▶ **What is expected**
Only the lines from the top of the data through the one with "Given: Switch to the History tab" are to be written out, each exactly as it stands.

*** Opening of Material to process ***

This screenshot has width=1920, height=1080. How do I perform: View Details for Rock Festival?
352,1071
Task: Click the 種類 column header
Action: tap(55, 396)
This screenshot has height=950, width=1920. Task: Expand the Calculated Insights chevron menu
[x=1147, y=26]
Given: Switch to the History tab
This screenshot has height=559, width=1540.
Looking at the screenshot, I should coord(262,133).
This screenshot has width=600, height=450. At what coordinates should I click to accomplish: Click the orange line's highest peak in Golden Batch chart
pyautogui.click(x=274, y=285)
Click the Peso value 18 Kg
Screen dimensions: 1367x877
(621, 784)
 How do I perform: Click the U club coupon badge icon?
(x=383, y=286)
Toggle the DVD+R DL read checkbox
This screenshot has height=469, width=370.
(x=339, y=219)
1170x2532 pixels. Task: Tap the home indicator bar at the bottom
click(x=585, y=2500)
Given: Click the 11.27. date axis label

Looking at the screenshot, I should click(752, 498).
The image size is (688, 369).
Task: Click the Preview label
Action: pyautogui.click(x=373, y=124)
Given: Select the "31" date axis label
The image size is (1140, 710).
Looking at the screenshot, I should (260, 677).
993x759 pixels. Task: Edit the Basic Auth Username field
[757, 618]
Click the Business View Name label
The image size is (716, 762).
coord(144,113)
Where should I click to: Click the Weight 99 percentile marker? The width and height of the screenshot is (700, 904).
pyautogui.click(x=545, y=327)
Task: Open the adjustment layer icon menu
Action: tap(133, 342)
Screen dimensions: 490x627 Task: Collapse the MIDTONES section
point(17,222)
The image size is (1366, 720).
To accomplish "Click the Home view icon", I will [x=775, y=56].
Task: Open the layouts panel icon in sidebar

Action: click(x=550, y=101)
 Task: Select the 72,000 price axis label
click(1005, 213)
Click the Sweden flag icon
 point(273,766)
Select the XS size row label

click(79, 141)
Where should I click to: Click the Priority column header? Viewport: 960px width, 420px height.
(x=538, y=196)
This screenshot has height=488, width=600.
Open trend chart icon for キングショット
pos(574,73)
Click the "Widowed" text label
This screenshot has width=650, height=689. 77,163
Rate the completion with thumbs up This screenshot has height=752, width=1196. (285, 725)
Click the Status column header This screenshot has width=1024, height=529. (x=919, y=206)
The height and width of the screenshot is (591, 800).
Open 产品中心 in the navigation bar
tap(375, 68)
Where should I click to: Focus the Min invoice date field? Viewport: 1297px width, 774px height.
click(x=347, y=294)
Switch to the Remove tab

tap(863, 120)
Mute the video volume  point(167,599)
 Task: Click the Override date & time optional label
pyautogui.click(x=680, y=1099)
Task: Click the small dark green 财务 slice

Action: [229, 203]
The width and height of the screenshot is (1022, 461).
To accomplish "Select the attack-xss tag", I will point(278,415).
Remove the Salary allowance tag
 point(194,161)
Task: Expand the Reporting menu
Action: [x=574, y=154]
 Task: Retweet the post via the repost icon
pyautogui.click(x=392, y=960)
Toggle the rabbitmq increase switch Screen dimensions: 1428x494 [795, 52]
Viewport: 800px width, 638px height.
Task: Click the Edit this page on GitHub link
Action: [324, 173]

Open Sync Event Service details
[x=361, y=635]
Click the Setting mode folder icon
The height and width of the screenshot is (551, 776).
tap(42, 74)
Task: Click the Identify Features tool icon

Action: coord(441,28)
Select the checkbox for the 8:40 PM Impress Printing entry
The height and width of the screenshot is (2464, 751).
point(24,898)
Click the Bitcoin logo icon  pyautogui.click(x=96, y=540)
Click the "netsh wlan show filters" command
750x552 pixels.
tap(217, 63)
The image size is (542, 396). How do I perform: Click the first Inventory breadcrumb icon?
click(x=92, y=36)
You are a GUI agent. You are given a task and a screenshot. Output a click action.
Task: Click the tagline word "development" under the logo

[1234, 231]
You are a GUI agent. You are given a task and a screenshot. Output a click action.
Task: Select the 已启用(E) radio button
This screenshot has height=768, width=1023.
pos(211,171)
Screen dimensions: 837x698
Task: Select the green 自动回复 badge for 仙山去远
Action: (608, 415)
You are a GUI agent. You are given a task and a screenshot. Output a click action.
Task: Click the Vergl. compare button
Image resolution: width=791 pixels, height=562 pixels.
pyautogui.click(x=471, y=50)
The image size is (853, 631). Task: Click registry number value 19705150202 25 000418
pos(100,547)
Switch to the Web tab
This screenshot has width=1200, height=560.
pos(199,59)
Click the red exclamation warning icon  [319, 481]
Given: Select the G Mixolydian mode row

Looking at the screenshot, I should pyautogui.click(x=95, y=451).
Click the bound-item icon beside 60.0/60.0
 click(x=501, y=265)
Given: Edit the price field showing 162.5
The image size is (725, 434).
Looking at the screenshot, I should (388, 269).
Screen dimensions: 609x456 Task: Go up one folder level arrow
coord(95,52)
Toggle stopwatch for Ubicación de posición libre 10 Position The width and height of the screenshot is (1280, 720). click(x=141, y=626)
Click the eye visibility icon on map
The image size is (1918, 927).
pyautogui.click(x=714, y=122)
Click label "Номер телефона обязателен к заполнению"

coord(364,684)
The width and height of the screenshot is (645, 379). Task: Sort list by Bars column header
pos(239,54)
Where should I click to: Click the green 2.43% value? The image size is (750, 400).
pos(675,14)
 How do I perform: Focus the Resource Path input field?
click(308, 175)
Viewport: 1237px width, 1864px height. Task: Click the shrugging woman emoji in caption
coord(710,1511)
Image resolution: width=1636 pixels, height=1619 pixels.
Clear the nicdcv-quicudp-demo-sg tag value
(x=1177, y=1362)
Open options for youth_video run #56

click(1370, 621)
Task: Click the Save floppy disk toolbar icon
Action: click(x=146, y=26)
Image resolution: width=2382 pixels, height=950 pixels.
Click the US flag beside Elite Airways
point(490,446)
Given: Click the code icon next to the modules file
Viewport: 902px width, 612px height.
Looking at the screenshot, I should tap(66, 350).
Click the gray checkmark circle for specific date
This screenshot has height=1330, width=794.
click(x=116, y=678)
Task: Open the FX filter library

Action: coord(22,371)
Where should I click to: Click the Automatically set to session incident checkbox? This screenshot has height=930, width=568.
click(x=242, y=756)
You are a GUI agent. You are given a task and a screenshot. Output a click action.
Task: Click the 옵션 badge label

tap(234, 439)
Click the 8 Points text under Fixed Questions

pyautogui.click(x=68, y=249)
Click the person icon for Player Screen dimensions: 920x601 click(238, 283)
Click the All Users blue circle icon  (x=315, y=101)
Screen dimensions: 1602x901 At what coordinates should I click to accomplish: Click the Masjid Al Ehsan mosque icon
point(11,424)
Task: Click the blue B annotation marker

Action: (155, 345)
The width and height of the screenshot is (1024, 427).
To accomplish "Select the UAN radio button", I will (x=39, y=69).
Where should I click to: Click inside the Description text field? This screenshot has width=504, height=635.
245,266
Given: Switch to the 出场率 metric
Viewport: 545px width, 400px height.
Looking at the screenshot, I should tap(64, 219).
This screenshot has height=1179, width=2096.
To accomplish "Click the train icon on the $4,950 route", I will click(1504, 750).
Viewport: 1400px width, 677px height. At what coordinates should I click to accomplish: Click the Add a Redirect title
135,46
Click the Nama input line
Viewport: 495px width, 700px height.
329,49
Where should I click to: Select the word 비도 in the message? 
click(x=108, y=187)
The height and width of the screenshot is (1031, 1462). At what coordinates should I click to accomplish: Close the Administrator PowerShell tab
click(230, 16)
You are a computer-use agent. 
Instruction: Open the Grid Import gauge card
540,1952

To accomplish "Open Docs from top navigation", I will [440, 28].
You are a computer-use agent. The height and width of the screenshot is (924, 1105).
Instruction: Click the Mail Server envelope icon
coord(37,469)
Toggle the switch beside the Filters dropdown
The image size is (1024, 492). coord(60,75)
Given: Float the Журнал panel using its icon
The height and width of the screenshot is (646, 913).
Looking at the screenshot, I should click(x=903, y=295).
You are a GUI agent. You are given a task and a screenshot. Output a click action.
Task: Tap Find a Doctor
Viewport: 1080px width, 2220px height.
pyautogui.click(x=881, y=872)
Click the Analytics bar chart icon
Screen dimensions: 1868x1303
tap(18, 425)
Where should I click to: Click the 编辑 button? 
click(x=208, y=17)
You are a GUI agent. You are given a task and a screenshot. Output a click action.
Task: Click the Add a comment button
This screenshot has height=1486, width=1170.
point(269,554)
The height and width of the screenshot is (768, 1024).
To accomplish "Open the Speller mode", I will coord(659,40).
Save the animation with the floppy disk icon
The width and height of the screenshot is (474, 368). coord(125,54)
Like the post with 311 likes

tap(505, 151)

*** Close of Material to process ***

▶ **Output for this task**
This screenshot has width=1920, height=1080. How do I perform: View Details for Rock Festival?
352,1071
Task: Click the 種類 column header
Action: tap(55, 396)
This screenshot has height=950, width=1920. Task: Expand the Calculated Insights chevron menu
[x=1147, y=26]
Given: Switch to the History tab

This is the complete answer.